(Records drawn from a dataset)
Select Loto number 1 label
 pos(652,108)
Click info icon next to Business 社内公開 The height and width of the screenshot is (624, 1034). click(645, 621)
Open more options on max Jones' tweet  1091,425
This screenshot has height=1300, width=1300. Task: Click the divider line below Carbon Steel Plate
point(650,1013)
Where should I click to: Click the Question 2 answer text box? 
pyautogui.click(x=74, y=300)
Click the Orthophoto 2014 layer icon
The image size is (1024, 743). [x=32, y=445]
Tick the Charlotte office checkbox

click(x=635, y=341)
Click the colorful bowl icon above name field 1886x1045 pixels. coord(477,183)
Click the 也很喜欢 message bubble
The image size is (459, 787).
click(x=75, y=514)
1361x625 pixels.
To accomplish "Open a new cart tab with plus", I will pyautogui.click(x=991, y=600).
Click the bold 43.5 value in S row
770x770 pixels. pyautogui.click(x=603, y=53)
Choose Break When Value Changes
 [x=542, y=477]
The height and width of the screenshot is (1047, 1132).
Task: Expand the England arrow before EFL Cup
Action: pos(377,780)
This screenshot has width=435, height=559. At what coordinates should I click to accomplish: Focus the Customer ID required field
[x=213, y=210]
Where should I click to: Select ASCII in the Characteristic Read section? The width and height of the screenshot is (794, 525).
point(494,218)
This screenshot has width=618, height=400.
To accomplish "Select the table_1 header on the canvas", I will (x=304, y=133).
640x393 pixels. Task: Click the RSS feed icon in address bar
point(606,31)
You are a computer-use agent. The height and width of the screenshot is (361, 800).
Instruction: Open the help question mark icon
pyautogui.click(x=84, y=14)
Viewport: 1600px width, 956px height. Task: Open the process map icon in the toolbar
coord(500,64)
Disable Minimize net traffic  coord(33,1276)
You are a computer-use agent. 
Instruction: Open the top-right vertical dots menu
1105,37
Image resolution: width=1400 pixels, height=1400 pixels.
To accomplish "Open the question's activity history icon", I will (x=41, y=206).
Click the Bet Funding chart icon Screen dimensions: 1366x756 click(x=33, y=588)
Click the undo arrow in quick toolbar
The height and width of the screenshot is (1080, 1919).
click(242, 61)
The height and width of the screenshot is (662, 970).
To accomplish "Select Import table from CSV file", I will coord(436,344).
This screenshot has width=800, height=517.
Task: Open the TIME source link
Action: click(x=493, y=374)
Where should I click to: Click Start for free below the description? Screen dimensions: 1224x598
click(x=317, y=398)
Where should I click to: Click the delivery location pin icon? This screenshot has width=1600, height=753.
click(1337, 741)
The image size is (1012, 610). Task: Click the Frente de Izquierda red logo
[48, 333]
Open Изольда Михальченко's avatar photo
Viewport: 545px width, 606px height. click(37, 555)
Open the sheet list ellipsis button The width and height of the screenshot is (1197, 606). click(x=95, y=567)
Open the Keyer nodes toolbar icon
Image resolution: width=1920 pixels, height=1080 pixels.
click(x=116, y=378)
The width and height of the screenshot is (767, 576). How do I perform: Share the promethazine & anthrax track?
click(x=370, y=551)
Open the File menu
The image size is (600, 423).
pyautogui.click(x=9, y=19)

**BRIEF**: Your task is to write out the lines from the one with "Open the Keyer nodes toolbar icon" through the end of the records, exactly and with nothing added.

**WRITTEN REPLY**:
Open the Keyer nodes toolbar icon
Image resolution: width=1920 pixels, height=1080 pixels.
click(x=116, y=378)
The width and height of the screenshot is (767, 576). How do I perform: Share the promethazine & anthrax track?
click(x=370, y=551)
Open the File menu
The image size is (600, 423).
pyautogui.click(x=9, y=19)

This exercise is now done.